Al-Jalama (الجلمه) or Khirbat al-Jalama (خربة الجلمه) was a Palestinian Arab village 8.5 km north of Tulkarm. Situated close to the eastern banks of a valley of the same name (Wadi Jalama), it was inhabited during the Crusader and Mamluk periods, and again in Ottoman period by villagers from nearby Attil.

Al-Jalama's population was expelled by the Israeli military on 1 March 1950 after it fell under Israeli rule as a result of the 1949 armistice agreement that ended the 1948 Arab–Israeli War. It was subsequently built over by the Israeli kibbutz of Lehavot Haviva.
==History==
In the Crusader period, Khirbet al-Jalama was known as Gelenna.

In 1265, after the Mamluks had defeated the Crusaders, sultan Baybars made a grant of the village land to three of his amirs: Fakhr al-Din 'Uthman b. al-Malik al-Mughith, Shams al-Din Salar al-Baghdadi, and Sarim al-Din Siraghan.

===Ottoman era===
Al-Jalama was incorporated into the Ottoman Empire in 1517 with all of Palestine. During the 16th and 17th centuries, al-Jalamah (Jalamat Bani Sa'd) belonged to the Turabay Emirate (1517-1683), which encompassed also the Jezreel Valley, Haifa, Jenin, Beit She'an Valley, northern Jabal Nablus, Bilad al-Ruha/Ramot Menashe, and the northern part of the Sharon plain.

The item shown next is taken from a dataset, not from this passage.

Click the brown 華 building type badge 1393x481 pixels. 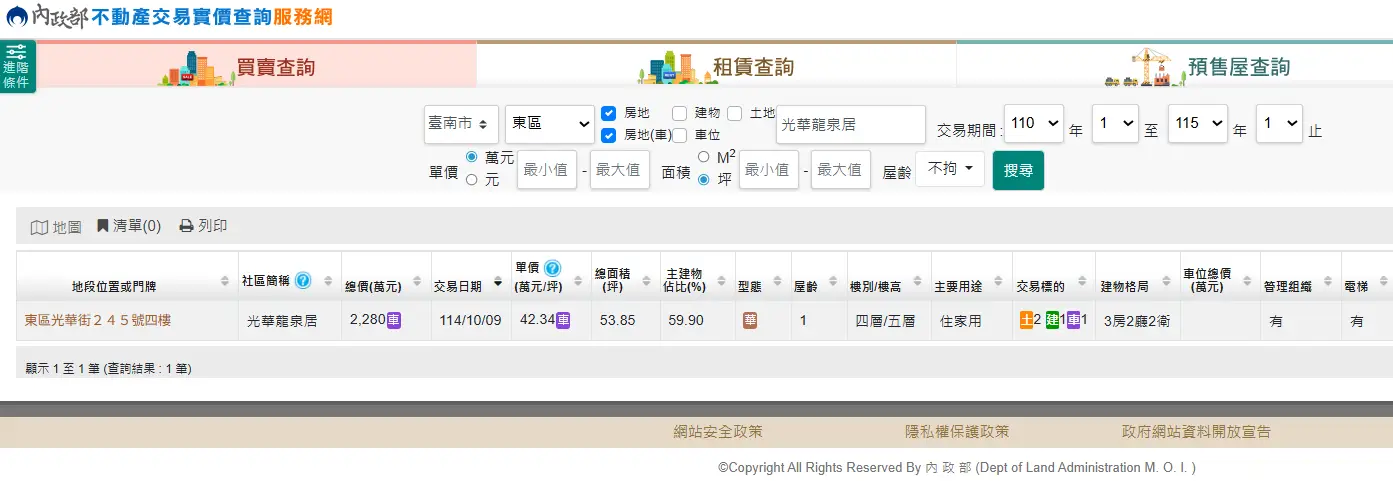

In the 1596 tax records it was named Jalama dir nazd Qaqun, part of nahiya (subdistrict) of Sara under the liwa' (district) of Lajjun. It had an all-Muslim population of 7 households, who paid a fixed tax rate of 25% on wheat, barley, summer crops, occasional revenues, beehives and/or goats; a total of 12,000 akçe.

Pierre Jacotin named the village Tour de Zeitah on his map from Napoleon's invasion in 1799. The French fought a battle here, which is known as the "Battle of Zeita".

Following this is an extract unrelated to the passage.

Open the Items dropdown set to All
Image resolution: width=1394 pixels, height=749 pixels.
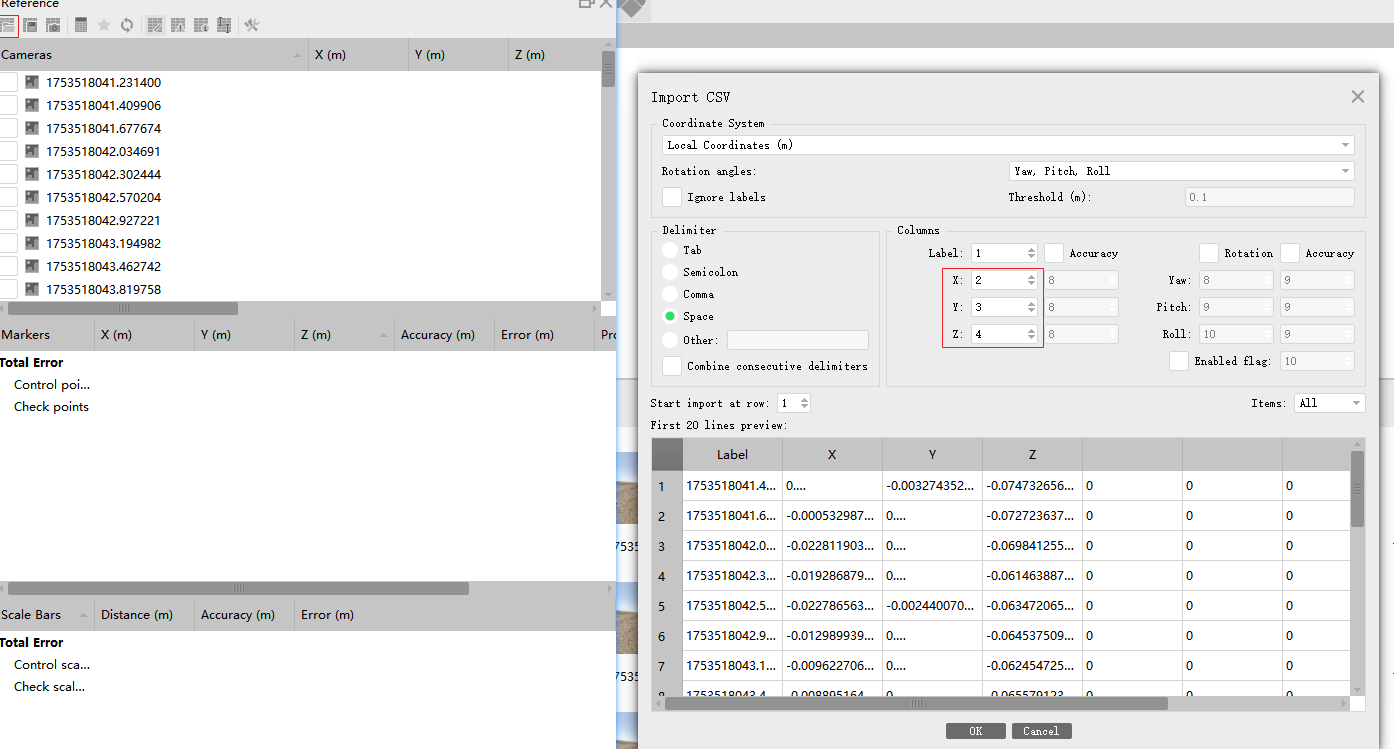[x=1329, y=403]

In 1882, the PEF's Survey of Western Palestine (SWP) described the village as a small adobe hamlet, situated on the side of a knoll.

===British Mandate era===
The modern village originated from farmland, belonging to the inhabitants of Attil. The farmers settled on the land nearby, and in the 1922 census there were 29 villagers, all Muslim. In the 1931 census of Palestine it was counted under Attil (together with Al-Manshiyya and Zalafa),
while by the 1945 statistics al-Jalama had grown to a population of 70, mainly belonging to two extended families, the Nadaf and the Daqqa.

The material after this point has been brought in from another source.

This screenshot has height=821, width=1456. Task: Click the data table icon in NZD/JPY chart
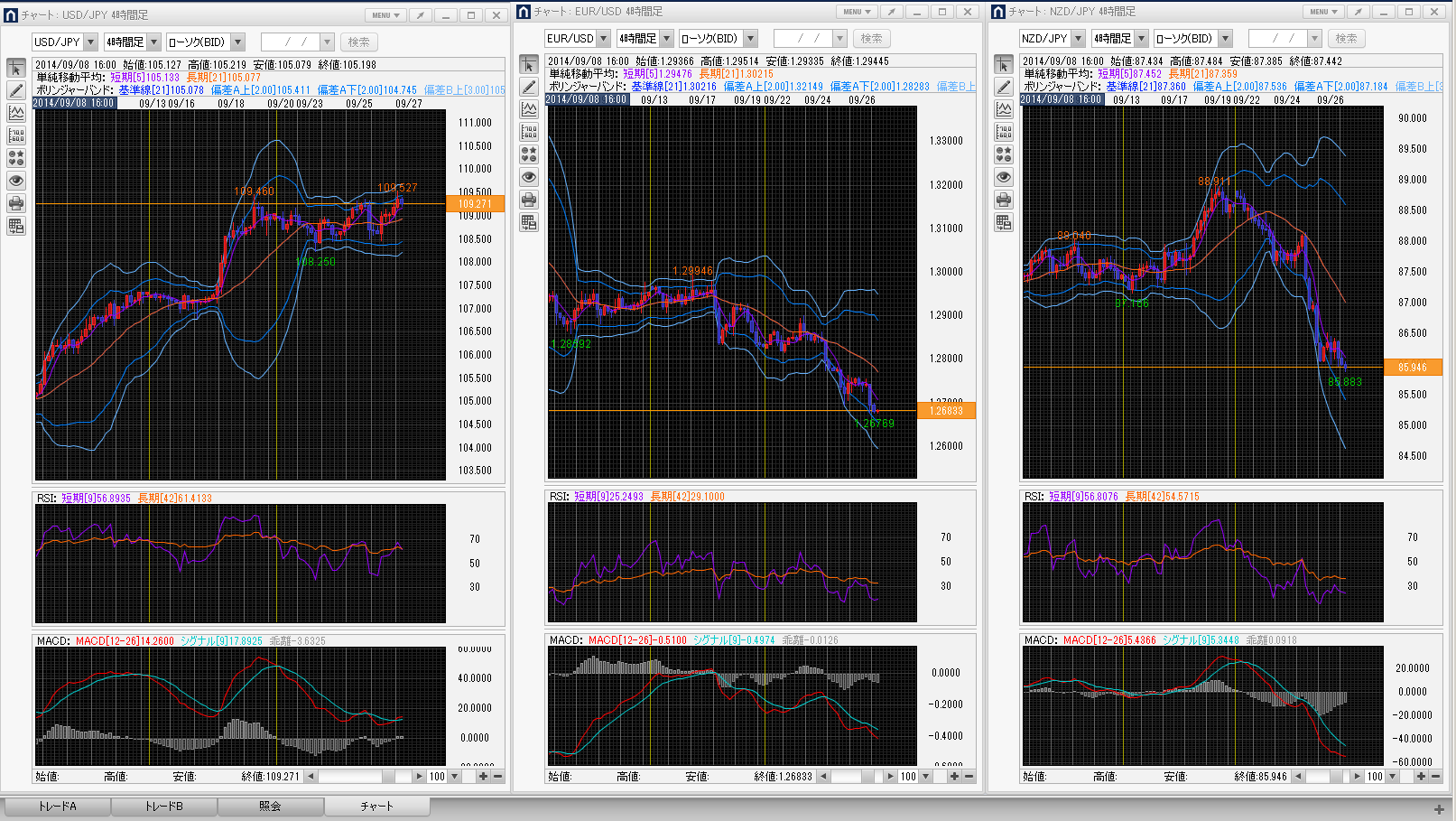(1004, 222)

As the village was constructed on an old site, some archaeological remains were used for constructing houses. The houses were mainly constructed of stone or adobe. In the 1930s and 1940s, some houses were constructed of cement. The villagers, who were Muslim, grew watermelons, oranges and other crops. A well, 500 m east of the village, provided water for domestic needs.

===1948, and aftermath===
On the 3 April 1949, al-Jalama came under Israeli control with the signing of the Jordan–Israel Mixed Armistice Commission. According to Article VI, section 6 in this Armistice Agreement, the villagers were "protected in, their full rights of residence, property and freedom." However, the Israeli annexation of the villages made them subject to laws that had the purpose of stripping them of their land so that the land could then be given to Jewish settlements, and to eliminate the possibility of return.

During the period of clearing the borders of Palestinians, Israel emptied al-Jalama (now consisting of 225 people) on 1 March 1950. They were expelled by the military to the neighbouring village of Jatt, a move that Meron Benvenisti called "unquestionably illegal". The villagers petitioned the Supreme Court of Israel for permission to return, which was granted in June 1952. However, members from the kibbutz Lehavot Haviva had settled on their land. On 11 August 1953, they blew up the remaining houses in al-Jalama, thereby making sure that the Palestinian landowners could not return. The kibbutzniks claimed that the Israel Defense Forces (IDF) had ordered them to do this and had given them funds for that purpose. The IDF denied this. Israel then passed several retroactive laws that legalised the expropriation of the al-Jalama land.